Il y a quelque chose de rassurant, et d’un peu irréel, dans ce Sel des Larmes, dernier film de Philippe Garrel présenté à la Berlinale et qui arrive enfin sur les écrans français en ce mois de juillet, après les péripéties que l’on connaît. Rassurant de voir se déployer à nouveau sous nos yeux une méthode désormais bien connue, programme initié avec La Jalousie, poursuivi avec l’Ombre des Femmes et l’Amant d’un jour, et répondant autant à des aspirations esthétiques – noir et blanc argentique et ascèse scénaristique – qu’à des contingences économiques – tourner peu, tourner bien. Irréel, parce le cinéma de Garrel creuse un langage sans ancrage, aux inflexions parfois désuètes, en décalage avec le temps et le ton d’une jeunesse qu’il filme pourtant toujours aussi superbement.
Chanson à trois temps et à trois femmes, incarnées par Oulaya Amara, Louise Chevillotte et Souheila Yacoub, Le Sel des Larmes propose un argument simple et faussement léger autour des variations sentimentales de Luc (Logann Antuofermo), jeune apprenti ébéniste couvé d’un amour fusionnel et quelque peu écrasant par son vieux père (André Wilms), lui-même menuisier. Quand Luc monte à Paris pour y passer le concours de l’école Boulle, il lance le jeu de l’amour et du hasard en abordant puis séduisant Djemilla, à laquelle succèdera Geneviève, idylle adolescente ressurgie de nulle part et réactivée avec avidité dans la moiteur d’une salle de bains. Les deux femmes subiront chacune à leur façon la lâcheté et l’indifférence de Luc, qui ne sait ni choisir ni renoncer. Traité des sensations et étude des variations du cœur, le Sel des Larmes parvient avec bonheur à saisir l’instant précis du foudroiement absolu, ce moment où la respiration et la raison se suspendent conjointement.

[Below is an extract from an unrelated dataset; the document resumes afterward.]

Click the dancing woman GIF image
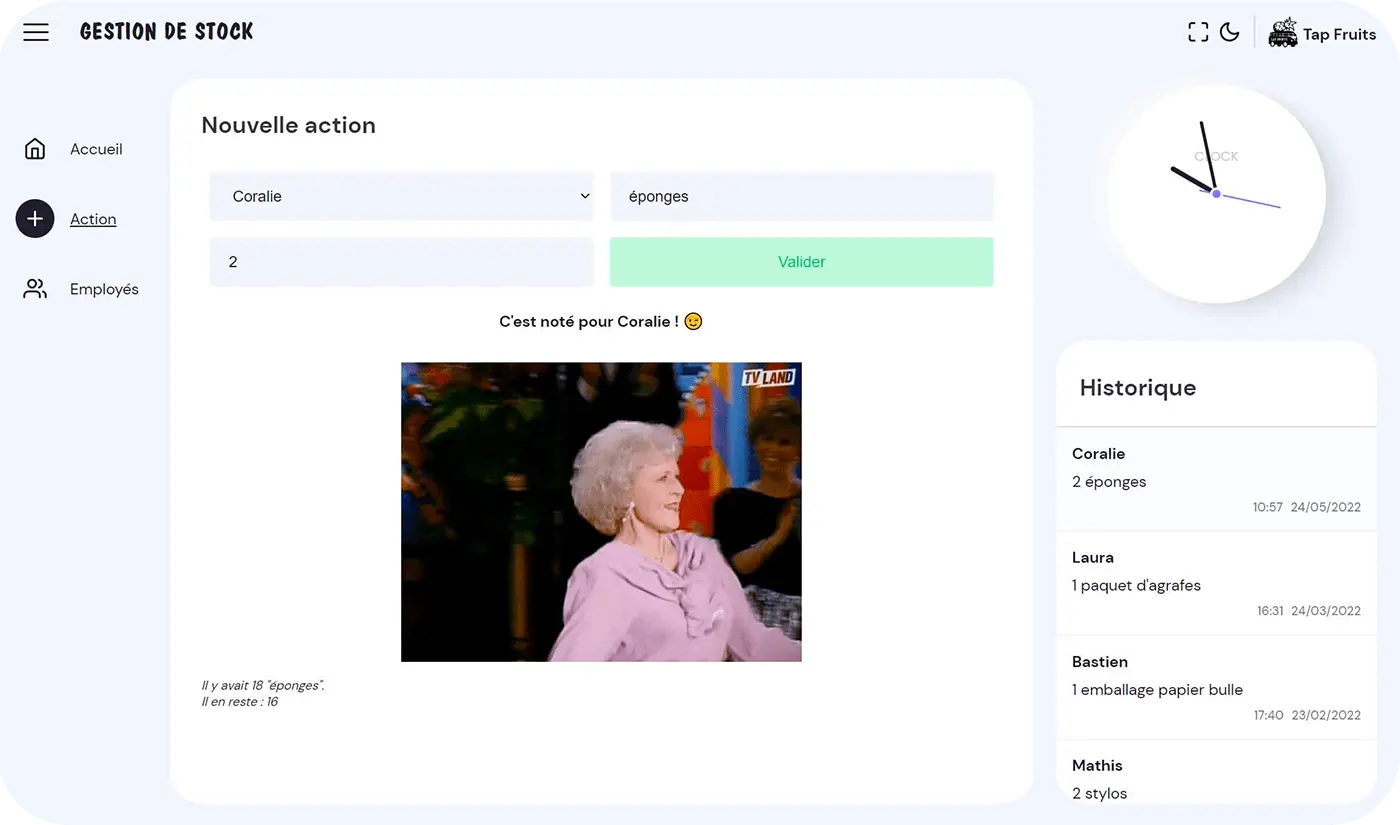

C’est aussi et surtout le récit d’un empêchement : Luc ne parviendra pas à s’abandonner, à renoncer au masque qu’il semble porter comme pour se prémunir de l’autre et des possibles souffrances. Luc ne sait pas (encore) aimer, nous dit Philippe Garrel, parce qu’il ne sait pas (encore) pleurer. C’est finalement aux côtés de Betsy que Luc fera l’apprentissage de la douleur, de la jalousie, de la terreur : blessé et écorché à son tour, il passe de monstrueux à pitoyable. En même temps qu’il doit faire le deuil du regard protecteur paternel, il accepte pour la première fois sa fragilité. Le film peut alors achever son parcours, où les relations de Luc, disséminées dans le temps et l’espace, s’apparentent aux fragments d’un discours du sentiment ; discours dont les larmes sont le langage enchanté et secret : les larmes de joie chez le père pudique répondent à celles amères et silencieuses de Djemila, et c’est ce dialogue sans parole, accompagné de la douce musique de Jean-Louis Aubert, qui fait la saveur de ce Sel des larmes.